In contrast, some foreign investors saw “more headwinds coming from the Bank of Japan [being] expected to continue normalising its policy,” by nudging its still ultra-low policy rate a little higher.
As for Europe, Chedid said “if you look at the macro[economic] picture we have seen in the last month, Europe macro start to disappoint and US macro start to surprise on the upside.
“I think that has driven a bit of a wedge towards investors’ sentiment towards Europe in the last month, but the European investor is still buying lots of European equities, particularly taking the view that the European Central Bank is going to accelerate its rate cuts”, something that would be “a tailwind for the European equity market”.
Overall monthly inflows into the global ETF industry hit $141bn in September, according to BlackRock, up from $129bn in August, keeping it on course to smash all records this year.
Equity ETFs accounted for $102bn of these inflows led, as ever, by US-focused funds, which took in $57bn.

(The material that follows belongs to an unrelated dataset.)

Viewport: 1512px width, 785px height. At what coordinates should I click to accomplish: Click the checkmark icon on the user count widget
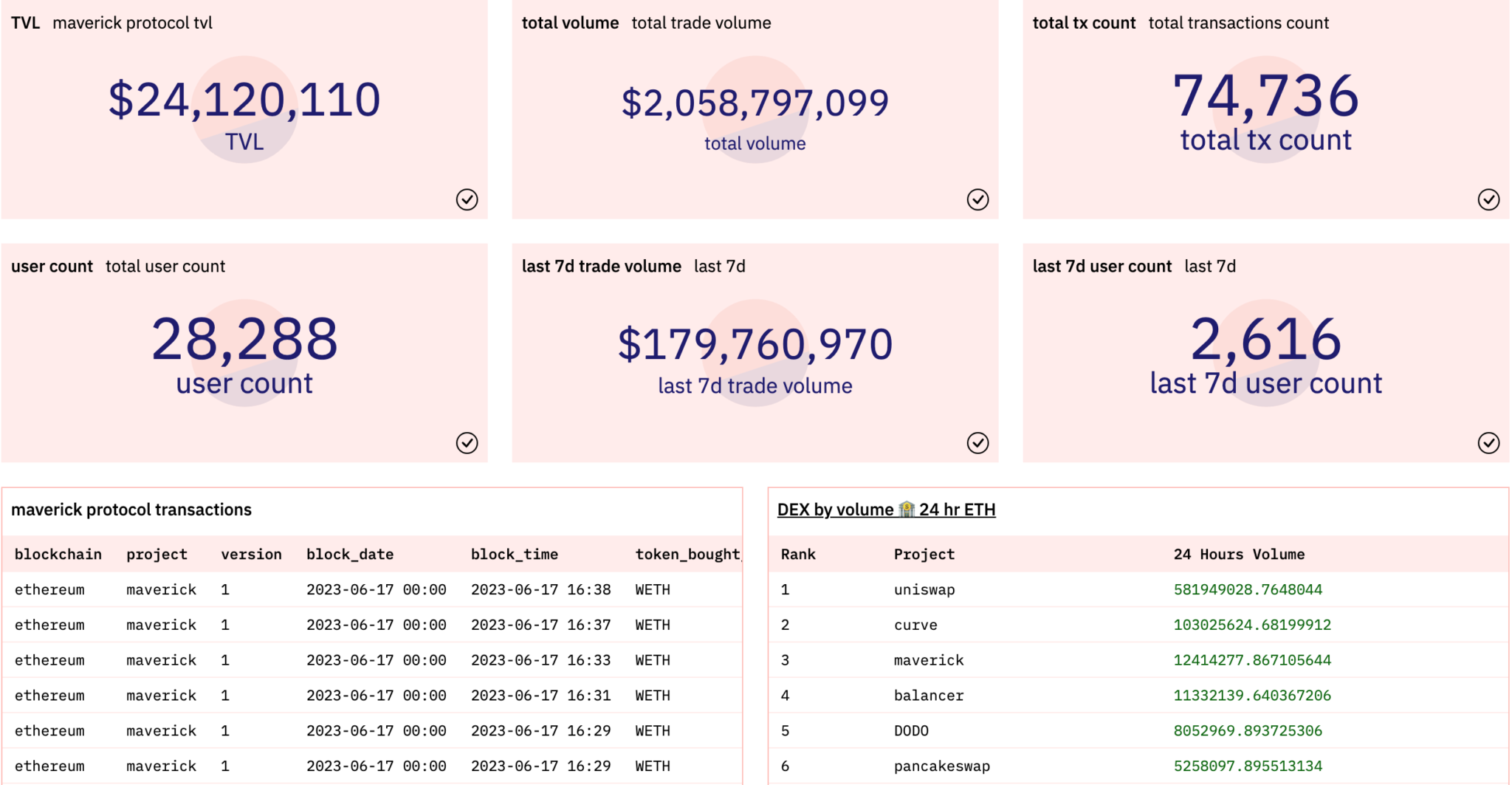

Fixed income flows slowed to $34.6bn while commodity ETFs attracted $1.7bn, led by gold funds which have now seen inflows for five straight months — although they still remain in net outflow territory for the year.
Chedid attributed the revival of interest in gold among ETF investors to rising geopolitical volatility alongside a backdrop of falling global interest rates — traditionally helpful to a non-yielding asset.